Given task:
Locate every line in the material below that contains the word "Open", matching case exactly, and copy each of those lines in full.

## BEGIN Exercise input

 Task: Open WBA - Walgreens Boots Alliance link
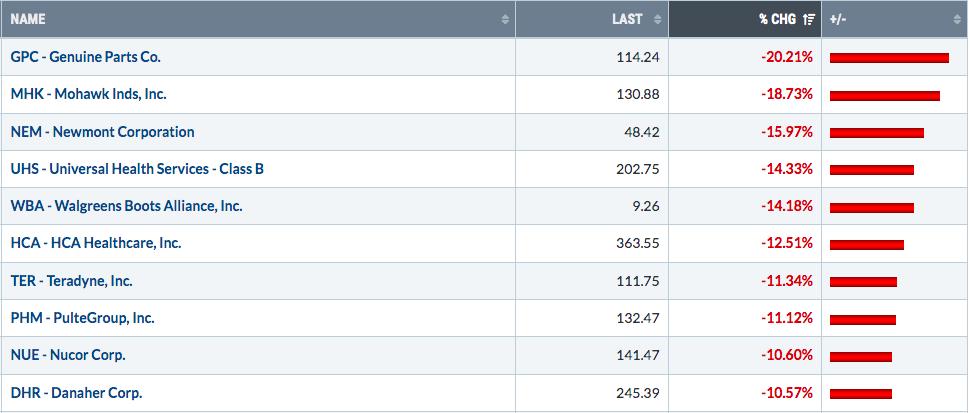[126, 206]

## END Exercise input
## BEGIN Exercise input

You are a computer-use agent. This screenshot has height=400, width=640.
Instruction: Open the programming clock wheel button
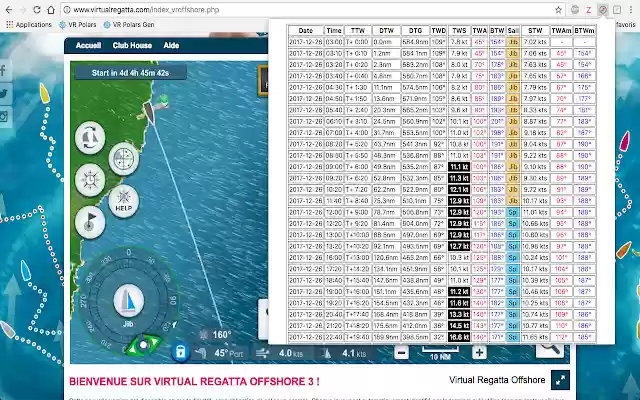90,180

## END Exercise input

Task result:
 Task: Open WBA - Walgreens Boots Alliance link
Instruction: Open the programming clock wheel button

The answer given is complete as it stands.